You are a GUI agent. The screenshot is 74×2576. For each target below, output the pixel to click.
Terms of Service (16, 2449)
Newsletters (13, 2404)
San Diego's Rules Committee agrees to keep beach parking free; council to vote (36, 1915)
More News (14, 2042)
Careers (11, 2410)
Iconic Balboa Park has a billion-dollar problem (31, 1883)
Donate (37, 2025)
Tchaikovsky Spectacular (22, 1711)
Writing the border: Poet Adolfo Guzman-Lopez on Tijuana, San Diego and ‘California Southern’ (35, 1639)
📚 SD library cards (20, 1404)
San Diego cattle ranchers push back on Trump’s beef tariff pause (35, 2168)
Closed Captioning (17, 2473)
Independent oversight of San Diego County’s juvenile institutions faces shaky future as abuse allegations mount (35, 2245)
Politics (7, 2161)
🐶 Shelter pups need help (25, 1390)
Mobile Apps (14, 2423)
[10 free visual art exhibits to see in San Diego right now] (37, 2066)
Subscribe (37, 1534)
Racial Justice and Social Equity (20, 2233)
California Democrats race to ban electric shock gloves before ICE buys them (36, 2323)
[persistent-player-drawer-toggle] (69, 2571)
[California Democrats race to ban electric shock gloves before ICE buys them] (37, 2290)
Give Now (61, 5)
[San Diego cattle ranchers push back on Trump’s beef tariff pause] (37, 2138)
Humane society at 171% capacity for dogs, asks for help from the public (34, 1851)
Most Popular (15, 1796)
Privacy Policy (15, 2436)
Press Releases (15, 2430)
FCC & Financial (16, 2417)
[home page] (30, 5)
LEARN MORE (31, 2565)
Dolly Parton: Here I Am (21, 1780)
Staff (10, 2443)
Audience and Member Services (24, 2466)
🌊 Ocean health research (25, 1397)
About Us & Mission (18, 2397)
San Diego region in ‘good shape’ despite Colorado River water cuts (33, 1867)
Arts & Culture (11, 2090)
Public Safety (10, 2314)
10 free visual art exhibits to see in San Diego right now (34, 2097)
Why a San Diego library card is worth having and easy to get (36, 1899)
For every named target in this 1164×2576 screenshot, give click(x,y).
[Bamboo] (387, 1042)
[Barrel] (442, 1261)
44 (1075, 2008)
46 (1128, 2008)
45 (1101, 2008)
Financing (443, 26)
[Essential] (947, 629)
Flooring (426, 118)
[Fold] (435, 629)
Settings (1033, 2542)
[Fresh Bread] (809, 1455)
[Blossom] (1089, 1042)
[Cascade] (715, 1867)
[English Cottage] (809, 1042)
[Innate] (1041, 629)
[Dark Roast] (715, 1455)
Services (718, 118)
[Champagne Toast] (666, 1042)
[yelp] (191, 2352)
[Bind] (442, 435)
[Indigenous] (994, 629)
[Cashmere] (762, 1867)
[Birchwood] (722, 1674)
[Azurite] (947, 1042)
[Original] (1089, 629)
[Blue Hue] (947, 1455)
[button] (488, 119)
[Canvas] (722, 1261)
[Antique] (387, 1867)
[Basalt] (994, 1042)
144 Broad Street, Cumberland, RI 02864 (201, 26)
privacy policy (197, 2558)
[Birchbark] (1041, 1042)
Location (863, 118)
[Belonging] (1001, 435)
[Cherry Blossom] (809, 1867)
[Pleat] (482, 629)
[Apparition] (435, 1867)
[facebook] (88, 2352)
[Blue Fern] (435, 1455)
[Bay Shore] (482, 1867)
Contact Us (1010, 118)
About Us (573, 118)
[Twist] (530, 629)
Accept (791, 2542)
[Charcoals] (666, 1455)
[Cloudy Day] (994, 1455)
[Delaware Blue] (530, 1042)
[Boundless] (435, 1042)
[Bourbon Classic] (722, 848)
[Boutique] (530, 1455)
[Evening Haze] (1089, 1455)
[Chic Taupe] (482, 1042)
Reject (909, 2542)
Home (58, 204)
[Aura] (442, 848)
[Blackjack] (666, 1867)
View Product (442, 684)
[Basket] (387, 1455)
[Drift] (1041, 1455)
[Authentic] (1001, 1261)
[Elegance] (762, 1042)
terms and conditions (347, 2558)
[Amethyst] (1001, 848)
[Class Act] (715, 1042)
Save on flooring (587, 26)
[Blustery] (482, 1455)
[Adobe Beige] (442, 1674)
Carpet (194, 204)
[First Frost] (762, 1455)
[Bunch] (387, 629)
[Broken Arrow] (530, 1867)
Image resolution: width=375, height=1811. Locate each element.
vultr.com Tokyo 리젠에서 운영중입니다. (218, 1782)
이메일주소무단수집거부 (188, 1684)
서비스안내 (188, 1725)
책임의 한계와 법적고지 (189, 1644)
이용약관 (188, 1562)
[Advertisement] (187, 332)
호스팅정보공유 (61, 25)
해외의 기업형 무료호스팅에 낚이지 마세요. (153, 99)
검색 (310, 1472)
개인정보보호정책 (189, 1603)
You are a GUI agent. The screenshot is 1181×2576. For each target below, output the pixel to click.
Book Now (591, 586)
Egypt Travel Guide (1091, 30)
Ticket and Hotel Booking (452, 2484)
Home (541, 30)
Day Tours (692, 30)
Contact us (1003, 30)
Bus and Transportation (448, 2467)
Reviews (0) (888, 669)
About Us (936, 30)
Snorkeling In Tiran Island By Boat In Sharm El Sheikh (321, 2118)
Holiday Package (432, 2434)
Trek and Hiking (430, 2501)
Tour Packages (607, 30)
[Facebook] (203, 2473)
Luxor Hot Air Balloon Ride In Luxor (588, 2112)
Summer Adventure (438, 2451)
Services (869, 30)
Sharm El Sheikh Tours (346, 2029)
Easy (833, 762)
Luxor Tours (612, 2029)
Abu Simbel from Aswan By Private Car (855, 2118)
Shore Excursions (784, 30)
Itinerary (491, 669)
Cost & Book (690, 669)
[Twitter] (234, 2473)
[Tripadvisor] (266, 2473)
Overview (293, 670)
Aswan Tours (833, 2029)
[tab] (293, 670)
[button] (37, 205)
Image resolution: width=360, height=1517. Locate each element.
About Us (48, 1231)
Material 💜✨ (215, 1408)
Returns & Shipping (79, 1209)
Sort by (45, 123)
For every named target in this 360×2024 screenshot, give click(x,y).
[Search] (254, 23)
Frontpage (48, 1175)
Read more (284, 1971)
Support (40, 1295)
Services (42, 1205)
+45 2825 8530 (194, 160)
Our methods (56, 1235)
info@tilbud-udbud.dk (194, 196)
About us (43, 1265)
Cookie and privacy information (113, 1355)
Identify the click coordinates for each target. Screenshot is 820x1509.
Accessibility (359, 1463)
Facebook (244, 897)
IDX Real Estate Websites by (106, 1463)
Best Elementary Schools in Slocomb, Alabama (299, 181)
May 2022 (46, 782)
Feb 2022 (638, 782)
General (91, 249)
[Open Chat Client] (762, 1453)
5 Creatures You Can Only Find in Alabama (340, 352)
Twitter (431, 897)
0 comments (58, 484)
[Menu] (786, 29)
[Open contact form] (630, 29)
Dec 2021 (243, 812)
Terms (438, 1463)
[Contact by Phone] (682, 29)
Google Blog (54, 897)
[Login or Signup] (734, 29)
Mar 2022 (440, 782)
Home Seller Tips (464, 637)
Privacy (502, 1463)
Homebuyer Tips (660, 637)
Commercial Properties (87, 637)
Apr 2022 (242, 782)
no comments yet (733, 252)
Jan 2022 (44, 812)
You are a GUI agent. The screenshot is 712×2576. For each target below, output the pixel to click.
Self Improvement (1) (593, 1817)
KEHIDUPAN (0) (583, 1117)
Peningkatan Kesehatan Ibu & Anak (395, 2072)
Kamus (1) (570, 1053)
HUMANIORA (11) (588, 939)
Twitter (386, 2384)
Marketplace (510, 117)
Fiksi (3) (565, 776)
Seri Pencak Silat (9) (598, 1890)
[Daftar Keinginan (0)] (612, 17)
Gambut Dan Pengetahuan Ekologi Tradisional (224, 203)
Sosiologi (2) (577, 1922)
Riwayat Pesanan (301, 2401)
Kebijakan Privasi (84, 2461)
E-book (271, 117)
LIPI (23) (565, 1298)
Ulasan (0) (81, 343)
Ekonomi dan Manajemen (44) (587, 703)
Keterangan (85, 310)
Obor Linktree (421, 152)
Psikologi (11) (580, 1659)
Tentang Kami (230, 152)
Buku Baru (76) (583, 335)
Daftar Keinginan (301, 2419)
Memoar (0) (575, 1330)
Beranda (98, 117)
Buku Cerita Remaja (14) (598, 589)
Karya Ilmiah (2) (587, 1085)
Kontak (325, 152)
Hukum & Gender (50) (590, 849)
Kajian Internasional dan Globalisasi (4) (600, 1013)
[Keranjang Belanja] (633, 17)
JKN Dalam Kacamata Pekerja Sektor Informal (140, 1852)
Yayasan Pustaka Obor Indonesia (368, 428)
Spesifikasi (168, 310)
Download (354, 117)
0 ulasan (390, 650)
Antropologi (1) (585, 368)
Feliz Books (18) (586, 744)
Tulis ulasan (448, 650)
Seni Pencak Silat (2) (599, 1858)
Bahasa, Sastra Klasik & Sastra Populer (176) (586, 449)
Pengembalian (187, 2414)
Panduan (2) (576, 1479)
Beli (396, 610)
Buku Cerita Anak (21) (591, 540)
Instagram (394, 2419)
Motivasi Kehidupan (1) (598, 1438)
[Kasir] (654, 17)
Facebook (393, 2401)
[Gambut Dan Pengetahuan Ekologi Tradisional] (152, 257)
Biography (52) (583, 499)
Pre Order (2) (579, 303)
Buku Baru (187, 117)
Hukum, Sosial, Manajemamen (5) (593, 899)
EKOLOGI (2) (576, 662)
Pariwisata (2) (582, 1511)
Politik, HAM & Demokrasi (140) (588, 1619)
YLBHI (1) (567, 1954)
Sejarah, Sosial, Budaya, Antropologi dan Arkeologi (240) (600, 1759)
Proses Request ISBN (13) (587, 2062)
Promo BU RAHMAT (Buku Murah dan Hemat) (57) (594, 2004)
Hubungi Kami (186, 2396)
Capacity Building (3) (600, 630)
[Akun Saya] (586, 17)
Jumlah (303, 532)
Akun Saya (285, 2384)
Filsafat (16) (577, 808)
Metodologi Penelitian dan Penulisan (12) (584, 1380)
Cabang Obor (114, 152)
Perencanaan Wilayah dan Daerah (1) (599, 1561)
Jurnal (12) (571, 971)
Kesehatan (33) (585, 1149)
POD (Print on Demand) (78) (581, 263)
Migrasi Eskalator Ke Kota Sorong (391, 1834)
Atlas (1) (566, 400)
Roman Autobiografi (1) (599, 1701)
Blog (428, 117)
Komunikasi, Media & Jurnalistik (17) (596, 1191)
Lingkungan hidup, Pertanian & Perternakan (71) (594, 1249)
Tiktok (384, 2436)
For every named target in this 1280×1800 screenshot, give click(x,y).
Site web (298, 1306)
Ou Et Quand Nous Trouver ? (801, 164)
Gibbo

▸ **TO DO**: Above are the entries. Copy exactly the part that opens with the line containing "Feb 2022 (638, 782)" and closes with the line containing "Kontak (325, 152)", and no more.

▸ **REPLY TO THE EXERCISE**:
Feb 2022 (638, 782)
General (91, 249)
[Open Chat Client] (762, 1453)
5 Creatures You Can Only Find in Alabama (340, 352)
Twitter (431, 897)
0 comments (58, 484)
[Menu] (786, 29)
[Open contact form] (630, 29)
Dec 2021 (243, 812)
Terms (438, 1463)
[Contact by Phone] (682, 29)
Google Blog (54, 897)
[Login or Signup] (734, 29)
Mar 2022 (440, 782)
Home Seller Tips (464, 637)
Privacy (502, 1463)
Homebuyer Tips (660, 637)
Commercial Properties (87, 637)
Apr 2022 (242, 782)
no comments yet (733, 252)
Jan 2022 (44, 812)
You are a GUI agent. The screenshot is 712×2576. For each target below, output the pixel to click.
Self Improvement (1) (593, 1817)
KEHIDUPAN (0) (583, 1117)
Peningkatan Kesehatan Ibu & Anak (395, 2072)
Kamus (1) (570, 1053)
HUMANIORA (11) (588, 939)
Twitter (386, 2384)
Marketplace (510, 117)
Fiksi (3) (565, 776)
Seri Pencak Silat (9) (598, 1890)
[Daftar Keinginan (0)] (612, 17)
Gambut Dan Pengetahuan Ekologi Tradisional (224, 203)
Sosiologi (2) (577, 1922)
Riwayat Pesanan (301, 2401)
Kebijakan Privasi (84, 2461)
E-book (271, 117)
LIPI (23) (565, 1298)
Ulasan (0) (81, 343)
Ekonomi dan Manajemen (44) (587, 703)
Keterangan (85, 310)
Obor Linktree (421, 152)
Psikologi (11) (580, 1659)
Tentang Kami (230, 152)
Buku Baru (76) (583, 335)
Daftar Keinginan (301, 2419)
Memoar (0) (575, 1330)
Beranda (98, 117)
Buku Cerita Remaja (14) (598, 589)
Karya Ilmiah (2) (587, 1085)
Kontak (325, 152)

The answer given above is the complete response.